▶ _DOCUMENT TEXT_:
..............................

Shouldn't stores be welcoming to customers?

By Friendly Bear  |  October 19, 2020

by Friendly Bear

The veterinarian I visited yesterday required me to wait outside the building while she examined my dog. No customer was allowed in the building. They keep the door locked.

Today at noon, I had an appointment to get new reading glasses. The eye glasses store required me to wait outside the building until they came for me. But, before I was allowed in the building, they measured my body temperature. This was pointless, as my normal body temperature is almost 2 degrees cooler than most people. Still, I tolerated it.

When a customer was allowed in or left, they unlocked the door for them and quickly locked it again.

The employee who runs the front desk commented that even when COVID is long gone, she wants to keep operating the store this way, keeping the door locked. Her words to me were, “I want to control the flow into the store!”

Another customer had arrived as I was pulling into the parking space. They turned him away and he was visibly angry. When I was leaving, he was allowed in the store.

In my misspent youth, I spent time in gun stores, soaking up the wisdom of the regular curmudgeons who wandered in to swap stories and societal analyses. These included a beef wholesaler-turned-gun dealer, some crusty retired detectives, ambulance medics, a few career Army guys, competition shooters, and a couple of mechanics.

..............................

▶ _PROBLEMS AND TASKS_:
1. Answer these about the post on store visits:
(a) Where did the writer have to wait while the veterinarian examined the dog?
(b) What did the eyeglasses store measure before letting the writer in?
(c) What did the front desk employee say she wanted to control?
2. Resume the post on store visits, writing on from its last sentence.

[Saved entries]
..............................

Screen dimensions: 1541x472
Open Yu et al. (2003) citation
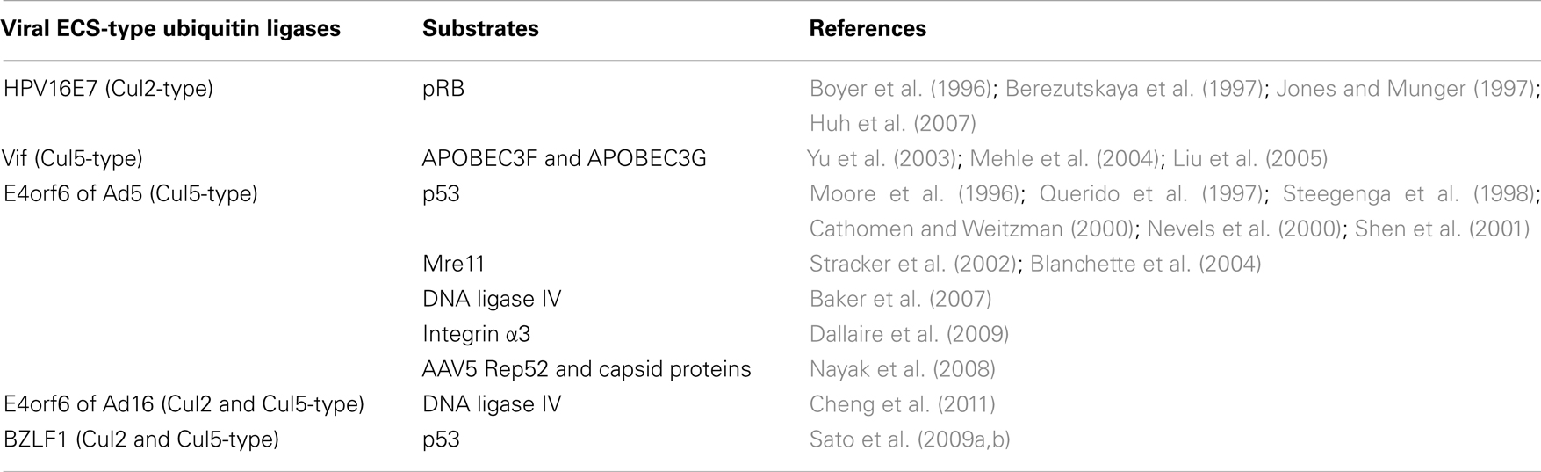881,159
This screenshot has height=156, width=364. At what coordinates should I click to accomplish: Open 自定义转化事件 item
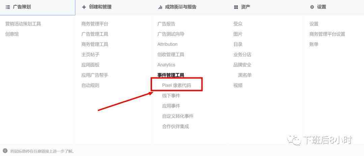pyautogui.click(x=178, y=116)
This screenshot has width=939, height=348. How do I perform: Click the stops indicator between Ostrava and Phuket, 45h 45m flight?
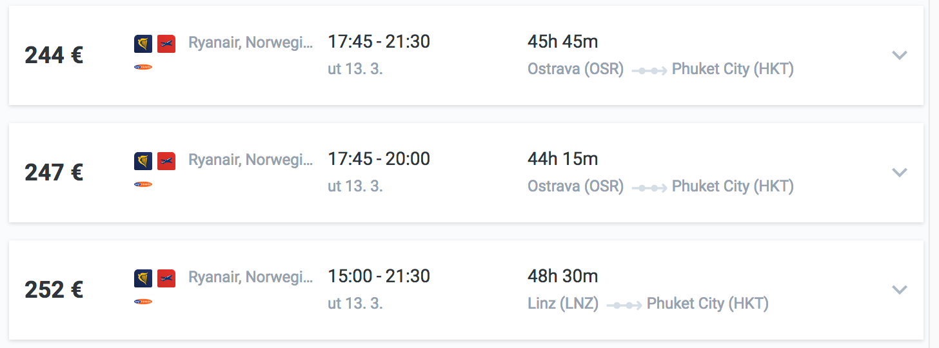pyautogui.click(x=648, y=70)
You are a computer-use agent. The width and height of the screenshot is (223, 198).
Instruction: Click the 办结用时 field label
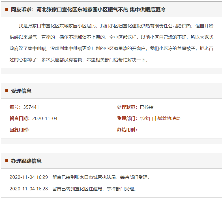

..............................

▶ _ANSWERS TO THIS EXERCISE_:
1.
(a) Outside the building
(b) The writer's body temperature
(c) The flow into the store

2.
One day, the beef wholesaler, who was unusually wise, quizzed me with, “What does GM do?!” With a look that showed my opinion of the question being silly, I replied, “Make cars.”

“No!” he emphatically retorted, “They sell cars.”

“GM can make all the cars they want, but they have to sell cars to make money.” The lesson was that GM must attract customers who want the product and want to do business with GM.

Today, it occurred to me that the employees of the veterinarian and the eye store do not understand how they make money. When it comes to customers/clients, you must offer a product or service they want, and you must be sufficiently accessible/pleasant/beneficial/trustworthy for them to want to do business with you.

Controlling the customer and locking them out seldom produces warm and fuzzy feelings.